AI Policy
This policy is being developed. Check back for updates.
Overview
AI tools pose both opportunities and risks for climate risk analysis and for learning. Here, AI refers to tools like Claude, Gemini, ChatGPT, and similar, rather than to physics-informed machine learning.
As described in the syllabus, you are welcome to use AI tools thoughtfully, carefully, and appropriately, with the understanding that the fundamental purpose of this course is to help you build fundamental understanding, application-relevant skills, and critical thinking. This page provides detailed guidance that will help you understand what is meant by thoughtfully, carefully, and appropriately.
Guiding Philosophy
There is no ban on AI in this course unless a specific assignment states otherwise. Instead, we operate on three principles:
- Shared Responsibility: I commit to teaching you; you commit to learning. If you use AI to bypass thinking (e.g., generating code you don’t understand), you cheat yourself of the skills you are spending your time (and money!) to learn.
- Assessment Design: Most grading relies on in-class assessments (Exams & Quizzes) and critical critiques which are difficult to “game” with AI.

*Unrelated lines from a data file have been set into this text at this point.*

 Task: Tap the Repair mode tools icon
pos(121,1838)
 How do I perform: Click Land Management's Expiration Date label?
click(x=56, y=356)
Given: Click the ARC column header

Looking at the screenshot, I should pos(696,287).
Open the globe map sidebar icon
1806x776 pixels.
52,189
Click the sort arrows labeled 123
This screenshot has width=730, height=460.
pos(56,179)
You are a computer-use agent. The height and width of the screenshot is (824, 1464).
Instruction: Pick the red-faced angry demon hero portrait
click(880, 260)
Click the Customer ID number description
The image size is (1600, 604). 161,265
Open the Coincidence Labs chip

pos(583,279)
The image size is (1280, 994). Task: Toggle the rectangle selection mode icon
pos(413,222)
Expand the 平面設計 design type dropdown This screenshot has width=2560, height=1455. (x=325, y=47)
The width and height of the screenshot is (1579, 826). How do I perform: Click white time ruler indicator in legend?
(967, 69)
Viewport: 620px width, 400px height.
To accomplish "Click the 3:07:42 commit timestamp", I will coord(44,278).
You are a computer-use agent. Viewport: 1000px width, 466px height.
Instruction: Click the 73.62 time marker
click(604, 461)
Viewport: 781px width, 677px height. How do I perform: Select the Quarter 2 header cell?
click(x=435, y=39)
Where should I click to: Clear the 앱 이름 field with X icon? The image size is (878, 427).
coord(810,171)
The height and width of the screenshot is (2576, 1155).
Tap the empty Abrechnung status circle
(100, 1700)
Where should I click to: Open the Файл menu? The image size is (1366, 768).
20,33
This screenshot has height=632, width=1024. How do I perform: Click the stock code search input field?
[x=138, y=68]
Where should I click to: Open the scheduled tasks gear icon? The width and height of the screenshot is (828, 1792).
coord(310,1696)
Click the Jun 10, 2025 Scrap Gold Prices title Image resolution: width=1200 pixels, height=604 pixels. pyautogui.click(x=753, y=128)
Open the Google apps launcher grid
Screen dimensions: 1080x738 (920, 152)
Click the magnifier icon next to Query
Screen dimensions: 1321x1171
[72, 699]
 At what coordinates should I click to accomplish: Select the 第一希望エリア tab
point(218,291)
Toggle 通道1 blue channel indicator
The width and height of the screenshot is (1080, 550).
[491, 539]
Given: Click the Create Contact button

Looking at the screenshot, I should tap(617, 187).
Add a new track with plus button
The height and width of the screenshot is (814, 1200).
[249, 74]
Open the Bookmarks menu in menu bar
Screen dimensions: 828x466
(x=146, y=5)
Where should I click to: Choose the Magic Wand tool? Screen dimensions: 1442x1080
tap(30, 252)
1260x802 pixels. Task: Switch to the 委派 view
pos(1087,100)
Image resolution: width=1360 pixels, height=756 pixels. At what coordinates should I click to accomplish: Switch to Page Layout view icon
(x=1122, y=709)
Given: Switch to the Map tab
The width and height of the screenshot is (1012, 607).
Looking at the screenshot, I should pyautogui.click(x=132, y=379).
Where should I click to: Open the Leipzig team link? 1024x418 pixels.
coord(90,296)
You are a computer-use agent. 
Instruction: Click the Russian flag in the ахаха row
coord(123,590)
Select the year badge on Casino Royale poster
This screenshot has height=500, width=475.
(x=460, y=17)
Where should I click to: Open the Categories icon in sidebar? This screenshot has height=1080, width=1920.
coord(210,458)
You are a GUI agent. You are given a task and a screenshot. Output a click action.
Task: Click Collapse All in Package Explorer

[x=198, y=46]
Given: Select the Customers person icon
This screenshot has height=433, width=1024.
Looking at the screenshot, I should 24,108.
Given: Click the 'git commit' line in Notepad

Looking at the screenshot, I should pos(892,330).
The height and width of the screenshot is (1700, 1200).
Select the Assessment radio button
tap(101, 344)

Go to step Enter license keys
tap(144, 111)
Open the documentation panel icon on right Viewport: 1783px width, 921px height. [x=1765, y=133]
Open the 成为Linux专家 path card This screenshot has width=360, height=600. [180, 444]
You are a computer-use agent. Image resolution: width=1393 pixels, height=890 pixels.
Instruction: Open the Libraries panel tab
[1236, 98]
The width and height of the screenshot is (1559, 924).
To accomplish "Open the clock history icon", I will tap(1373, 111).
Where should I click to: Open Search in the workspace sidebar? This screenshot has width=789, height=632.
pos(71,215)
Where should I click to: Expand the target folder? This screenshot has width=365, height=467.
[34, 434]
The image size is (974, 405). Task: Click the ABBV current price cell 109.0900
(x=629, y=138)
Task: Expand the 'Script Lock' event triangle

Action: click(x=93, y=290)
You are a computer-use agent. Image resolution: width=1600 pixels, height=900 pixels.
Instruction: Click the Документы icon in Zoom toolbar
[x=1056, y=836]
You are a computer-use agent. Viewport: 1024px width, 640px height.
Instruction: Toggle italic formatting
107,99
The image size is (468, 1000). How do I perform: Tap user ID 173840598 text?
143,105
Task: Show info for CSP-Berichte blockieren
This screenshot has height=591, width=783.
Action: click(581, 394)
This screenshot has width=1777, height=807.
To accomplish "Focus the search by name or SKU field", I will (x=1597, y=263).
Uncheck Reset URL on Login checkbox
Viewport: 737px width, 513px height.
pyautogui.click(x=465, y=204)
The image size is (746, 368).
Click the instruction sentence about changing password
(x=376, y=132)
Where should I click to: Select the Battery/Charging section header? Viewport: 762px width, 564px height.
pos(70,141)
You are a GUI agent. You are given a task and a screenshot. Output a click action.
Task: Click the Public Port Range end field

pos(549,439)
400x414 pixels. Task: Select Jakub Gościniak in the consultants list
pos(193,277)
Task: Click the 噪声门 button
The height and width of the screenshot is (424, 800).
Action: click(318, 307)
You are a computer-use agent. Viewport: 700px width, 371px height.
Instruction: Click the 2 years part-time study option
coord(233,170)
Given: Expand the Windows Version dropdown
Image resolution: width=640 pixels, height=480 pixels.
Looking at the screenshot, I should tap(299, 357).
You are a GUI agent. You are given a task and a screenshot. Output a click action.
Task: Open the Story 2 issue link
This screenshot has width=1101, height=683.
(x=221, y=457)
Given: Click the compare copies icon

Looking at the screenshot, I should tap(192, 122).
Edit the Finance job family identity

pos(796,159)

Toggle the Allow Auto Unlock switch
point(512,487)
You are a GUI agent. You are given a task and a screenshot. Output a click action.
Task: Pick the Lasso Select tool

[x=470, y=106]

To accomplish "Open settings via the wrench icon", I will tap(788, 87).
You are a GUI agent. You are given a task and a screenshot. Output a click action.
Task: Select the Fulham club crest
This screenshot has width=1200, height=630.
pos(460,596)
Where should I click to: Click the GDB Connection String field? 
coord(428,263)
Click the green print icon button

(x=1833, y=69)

- Open Dialogue: We will talk openly in class about how we are using these tools. We are learning together how to use them constructively. This requires being able to discuss our use of AI without worrying that we will be shamed for admitting that we use them. However, in the same spirit we commit to accept constructive criticism of our (mis)use of AI tools.
Logistics
As Rice students, you have free access to the following tools:
- Rice provides you with access to Gemini. Google states they will not use your data to train their model when you use your Rice login. The guided learning feature is new, and purports to help
- NotebookLM is an app powered by Gemini that is designed specifically for reading and asking questions about documents, which you must provide as context.
- GitHub Copilot is an extension for VS Code that can provide suggestions for code completion and editing. It is free for students and educators.
- More Useful Things has a library of prompts created by Ethan Mollnick and Lilach Mollick that can be useful for students and instructors.
- Grammarly lies somewhere between a traditional AI tool and a spell checker. It can be useful for improving your writing and giving you writing feedback.
Critique
There is currently a tremendous amount of publicity and hype around AI tools. Some of it is well-founded; there are legitimately impressive technological achievements! At the same time, balance is sorely lacking. The following resources provide substantive and nuanced critiques of AI technologies, politics, economics, and business cases far more eloquently than I could.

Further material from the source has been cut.